When I originally wrote, and then republished on Dan's Data, my Ground Zero column about hard drives wearing out, I was puzzled by something.
The famous Google study (PDF) of a large population of hard drives found, oddly, that the Self-Monitoring, Analysis, and Reporting Technology (not dreadfully helpfully abbreviated "S.M.A.R.T.") that's built into all modern hard drives was pretty much useless for its intended purpose. It just doesn't often tell you when a drive is on the way out and should be replaced.
Any drive that's been in service for a couple of years will have a couple of S.M.A.R.T. warning flags thanks to the basic hour counters built into the standard.
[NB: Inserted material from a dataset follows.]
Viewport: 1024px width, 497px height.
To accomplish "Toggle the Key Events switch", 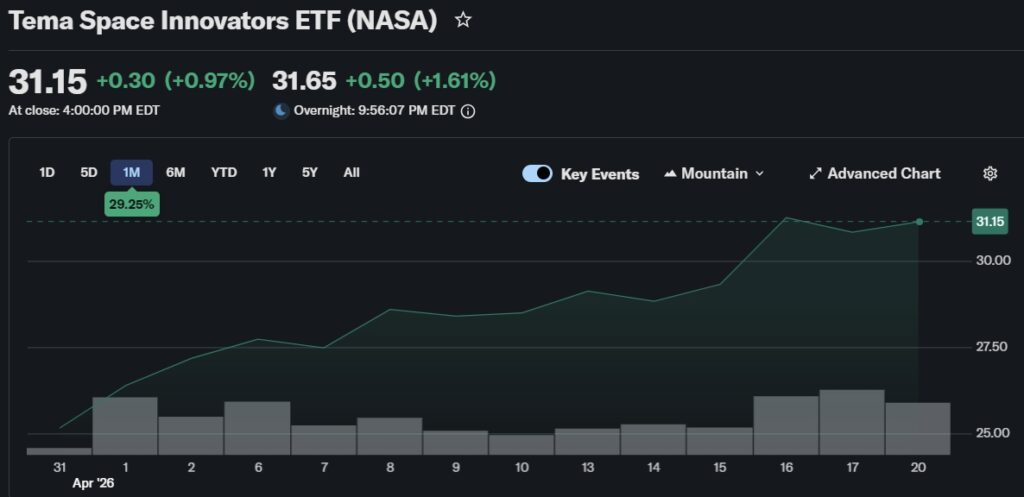I will [537, 173].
Those warnings, by themselves, don't mean much at all. But despite those largely useless warnings that all older drives have, 36% of the drives that failed in the Google study had no warnings at all!
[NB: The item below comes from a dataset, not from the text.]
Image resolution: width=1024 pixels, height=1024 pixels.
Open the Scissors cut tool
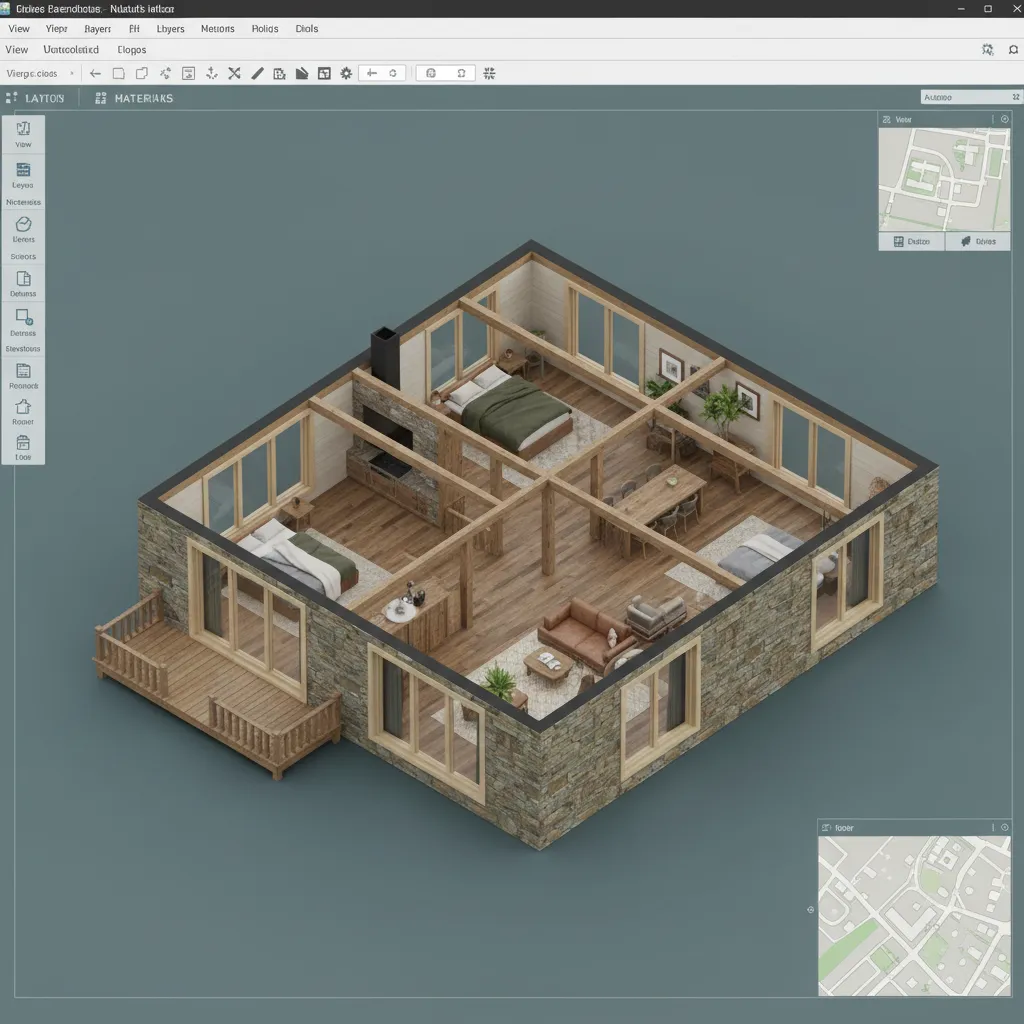pos(233,72)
Technically, S.M.A.R.T. should work much better than this. The drive controller board knows when it has to repeatedly retry reads or writes, for instance; that's the most basic kind of ominous error. S.M.A.R.T. is just a standardised interface to allow drives to tell monitoring software how often stuff like that is happening.
And yet, very often, no such report happens.
S.M.A.R.T. monitoring isn't completely useless; a drive that actually does report any of the more serious S.M.A.R.T. problems should indeed be replaced. So you should still run some S.M.A.R.T. monitoring utility or other.
But, usually, a drive with serious S.M.A.R.T. errors is a drive that you're already carrying out to the shooting range. By the time the monitoring software reports an error, you've already lost data.
I didn't know why this was.
Now, however, I've got a clue, and I've added a piece to the Ground Zero column to mention it.
This Slashdot comment led me to this Usenet post from (someone who says he is) a former Seagate engineer. He alleges that the hard drive manufacturers' marketing departments just overruled the engineers and made them, in essence, secretly turn off S.M.A.R.T.'s early warning features, to make the drives look more reliable.
Until those drives failed without warning, of course.
But until that happened, they looked super-reliable!
I don't know whether this is actually true, but it sure does fit the evidence.
Great work, marketroids!
Regular readers may have noticed a certain animosity, on my part, towards the hard-working graduates of the world's many fine advertising and marketing schools.
Damn straight.
10 December 2007 at 11:20 pm
I've got a friend who worked for WD until rather recently. His stories of the drive creation process paint an image far from what the PR department would like. Specificly the mismanaged half wits who kludged together the drive firmware. I should ask him if he knows anything about how SMART was handled next time I see him.
11 December 2007 at 1:50 am
Concerning the reliability of drives, I think the following quote from http://blogs.sun.com/relling/entry/using_mtbf_and_time_dependent illustrates rather effectively the difference between marketingspeak and what you can really expect from hardware:
"details. For example, data collected for the years 1996-1998 in the US showed that the annual death rate for children aged 5-14 was 20.8 per 100,000 resident population. This shows an average failure rate of 0.0208% per year. Thus, the MTBF for children aged 5-14 in the US is approximately 4,807 years."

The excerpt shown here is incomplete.